MST measurements were conducted with excitation power set to 15%, with the MST power set to high. Laser time settings were: 3 s pre-laser, 30 s on time, and 3 s after heating. FHot was taken from the T-jump period after 1.5 s and FCold taken in the second prior to IR laser activation. For the evaluation of KP, the initial fluorescence was taken as the value reported during the period before the application of the laser. The MST response and initial fluorescence were extracted directly as a text file for further processing in MATLAB.

MST data processing

The dissociation constant KD describes the equilibrium between the concentration of bound and unbound ligand40.

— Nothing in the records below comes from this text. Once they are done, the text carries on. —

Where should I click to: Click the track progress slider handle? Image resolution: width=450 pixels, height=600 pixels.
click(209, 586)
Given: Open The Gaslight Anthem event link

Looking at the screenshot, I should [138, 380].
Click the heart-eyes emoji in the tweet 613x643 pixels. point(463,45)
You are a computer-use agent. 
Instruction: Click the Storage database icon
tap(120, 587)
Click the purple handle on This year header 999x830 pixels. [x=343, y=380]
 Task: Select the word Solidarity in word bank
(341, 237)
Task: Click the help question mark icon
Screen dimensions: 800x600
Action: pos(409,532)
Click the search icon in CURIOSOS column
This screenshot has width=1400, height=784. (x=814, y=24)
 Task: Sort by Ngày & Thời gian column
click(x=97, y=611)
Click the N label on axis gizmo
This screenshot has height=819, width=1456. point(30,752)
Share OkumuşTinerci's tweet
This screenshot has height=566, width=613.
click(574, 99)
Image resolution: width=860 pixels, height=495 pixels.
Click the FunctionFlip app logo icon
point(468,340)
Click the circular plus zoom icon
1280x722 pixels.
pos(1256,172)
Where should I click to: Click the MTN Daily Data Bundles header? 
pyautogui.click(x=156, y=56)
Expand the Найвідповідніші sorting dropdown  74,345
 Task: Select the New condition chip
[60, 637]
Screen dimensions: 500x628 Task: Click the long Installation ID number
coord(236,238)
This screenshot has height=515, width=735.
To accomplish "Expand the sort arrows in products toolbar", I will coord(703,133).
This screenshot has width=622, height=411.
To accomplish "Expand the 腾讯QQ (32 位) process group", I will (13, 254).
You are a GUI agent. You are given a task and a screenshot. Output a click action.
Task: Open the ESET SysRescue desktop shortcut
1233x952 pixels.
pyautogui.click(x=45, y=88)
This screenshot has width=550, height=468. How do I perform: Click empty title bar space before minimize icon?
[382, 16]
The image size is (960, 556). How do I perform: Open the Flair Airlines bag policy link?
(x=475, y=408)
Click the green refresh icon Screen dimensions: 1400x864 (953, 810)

$$K_{D} = \frac{{\left[ {AMP} \right]\left[ {Lipid} \right]}}{{\left[ {AMPLipid} \right]}}$$
(5)

In a typical binding experiment that yields a sigmoidal curve, the Hill equation can be fitted to yield KD:66

$$y = y_{0} + \frac{{E_{Max} \left[ {Lipid} \right]^{n} }}{{K_{D}^{n} + \left[ {Lipid} \right]^{n} }}$$
(6)

where y is the MST response, y0 is the MST response of the AMP in an aqueous solution (i.e., in the absence of lipids), n is the Hill coefficient, and EMax is the maximal effect of the tested substrate66. The removal of outlying MST response points was necessary. Erroneous points were identified by poor MST trace shapes or higher than expected initial fluorescence that was absent in the other replicates or subsequent points, but otherwise no further treatment of data was necessary. In all instances the MST response was plotted against log lipid concentration in nM and fit to Eq. (6).

The partition coefficient Kp defines the preference of a solute for an aqueous or lipidic environment, with a larger Kp indicating a greater preference for the lipidic environment.

$$K_{P} = \frac{{S\left[ {Lipid} \right]}}{{S\left[ {Aqueous} \right]}}$$
(7)

The Kp of a molecule can be determined experimentally by observing changes in fluorescent intensity in the presence of an increasing concentration of lipid, and fitting to Eq. (8)43.

$$\frac{I}{{I_{aq} }} = 1 + \frac{{\left( {K_{p} V_{m} \left[ {Lipid} \right]\frac{{I_{L} }}{{I_{aq} }}} \right)}}{{1 + \left( {K_{P} V_{m} \left[ {Lipid} \right]} \right)}}$$
(8)

In Eq. (8) the fluorescence intensity of the AMP (I) is normalised to the fluorescence intensity of the AMP in an aqueous environment (Iaq), Vm is the molar volume of the lipids and IL is the fluorescence intensity of the AMP in the lipidic environment. For Vm, the average molar volume of the lipid composition is used. In the case of the DMPC only environments it is taken as the Vm of DMPC (1.023 nm3), and in the DMPC-DMPG mixture it is the weighted average relative to the composition used (Vm DMPG = 0.997 nm3)54.